# High End releases the DL3



## soundlight (Feb 20, 2008)

High End seems to be specializing in really, really expensive stuff recently. First the DL1 and DL2, then the Showgun, now the DL3. 6500 Lumens, 2000:1 contrast. Loads of input features. Centered around an Intel Core2 Duo 2.4 GHz processor with an ATI HD2900 Graphics Processor


----------



## porkchop (Feb 21, 2008)

Intel precessor and ATI graphics, well atleast you know High End isn't taking any favorites in the computer business. 

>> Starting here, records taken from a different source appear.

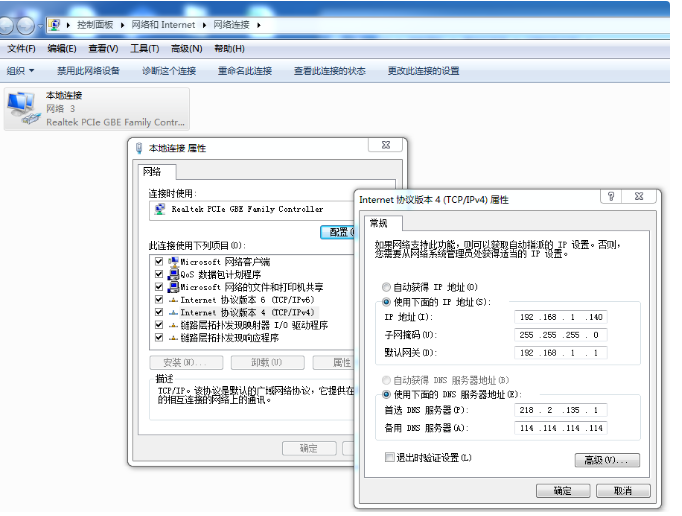The height and width of the screenshot is (516, 682).
Task: Click the 本地连接 network adapter icon
Action: [x=23, y=108]
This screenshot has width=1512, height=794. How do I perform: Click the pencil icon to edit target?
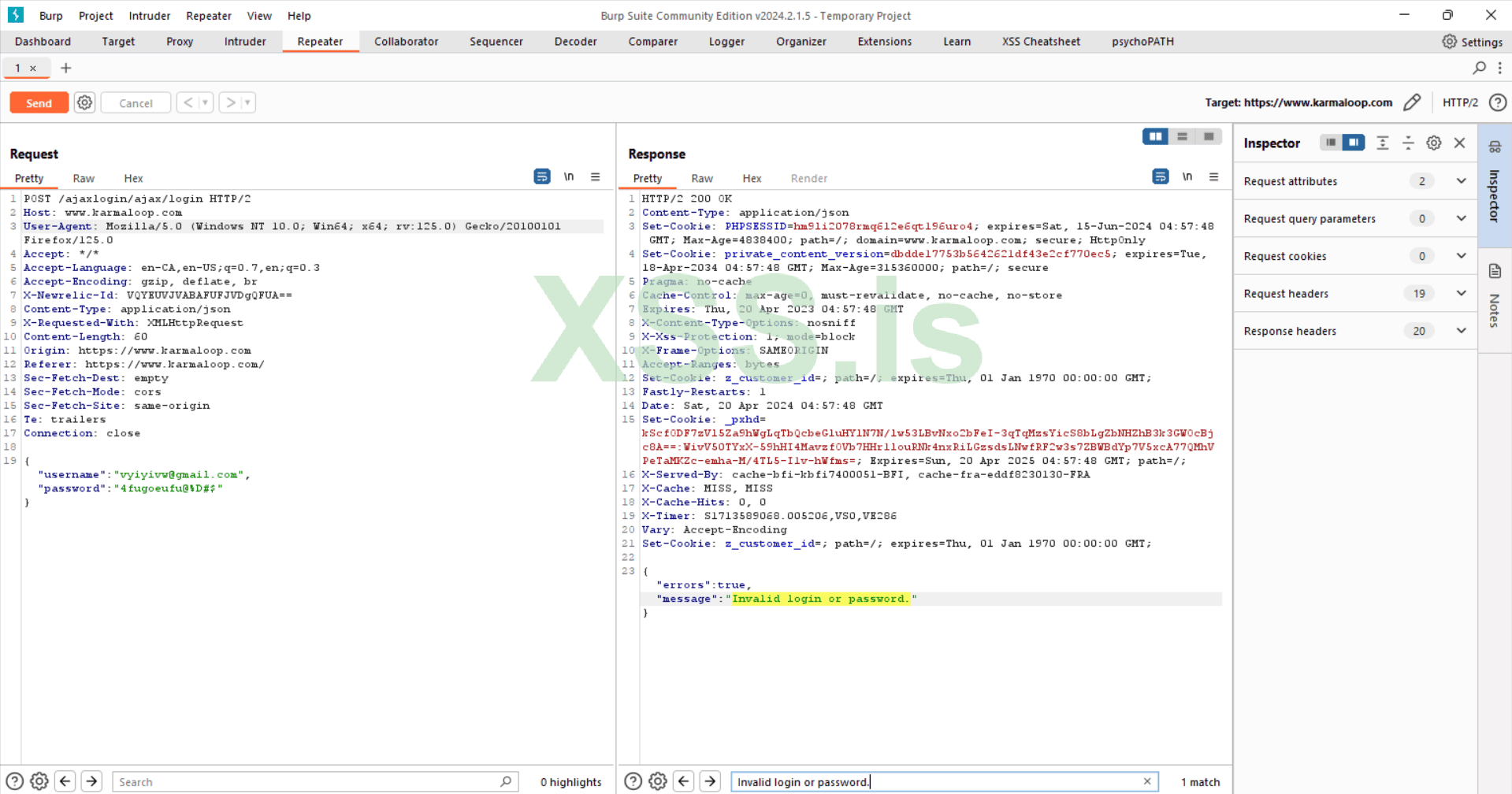(1412, 102)
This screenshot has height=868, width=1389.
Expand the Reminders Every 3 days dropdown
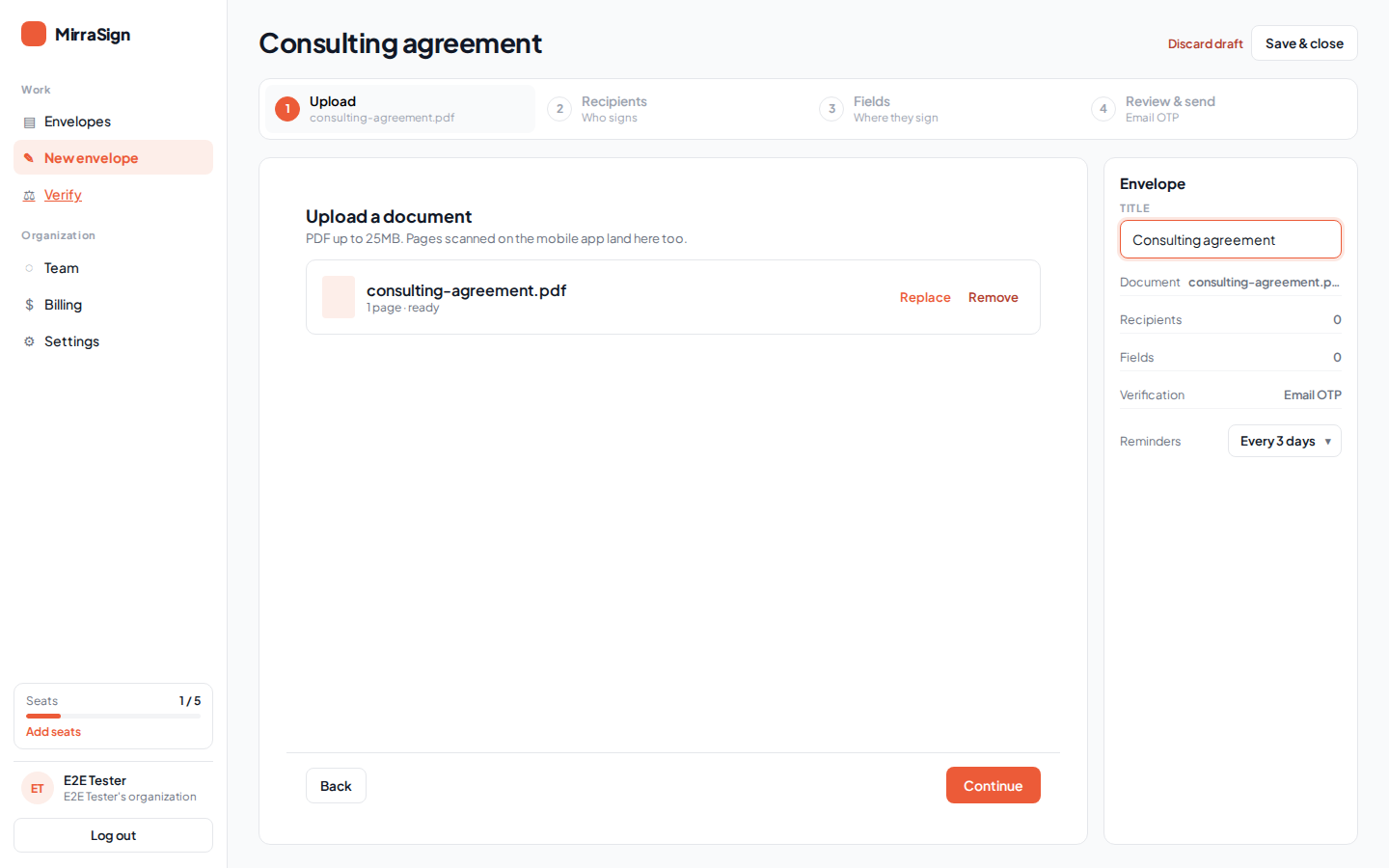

Admittedly I am a bit of a High End fanboy, need to find a way to LDI to see some of this stuff, that or find a REALLY killer summer gig.


----------



## TimMiller (Feb 21, 2008)

for any of yall wondering what the price tag is $55k and the projector is a 6500 lumen. Friend of mine said they can keep the DL3's he's staying with his DL2's... We are still waiting for them to come out with a 10 or 12k projector


----------



## len (Feb 21, 2008)

I guess they don't want the low end of the lighting market like Chauvet, ADJ, and the 9 billion other Pacific Rim manufacturers. Leave the mid-priced stuff to Martin, Vari, CP, Coemar, etc., and just specialize in one end of the market. The Studio Command was out in 2005 or so, and that's really the last thing they released besides a DL product. 

Robe makes a projector similar to the DL1 (or is it the DL2?), but it's not available in the U.S. due to patent restrictions. I believe Robe has licensed some of the technology from HES.


----------



## TimMiller (Feb 21, 2008)

Yes robe does have a very nice moving head projector. Highend is not the first company to come up with a system like a DL2. A company came out with one back in 98 if my memory serves me correctly.


----------



## DarSax (Feb 21, 2008)

Are you talking about the Icon M? From the LDI video I dug up on YouTube, that looked like an awesome idea as a bridge between a full-fledged projector/DL2 and a moving light (as far as, hopefuly being much cheaper than an all out DL.2)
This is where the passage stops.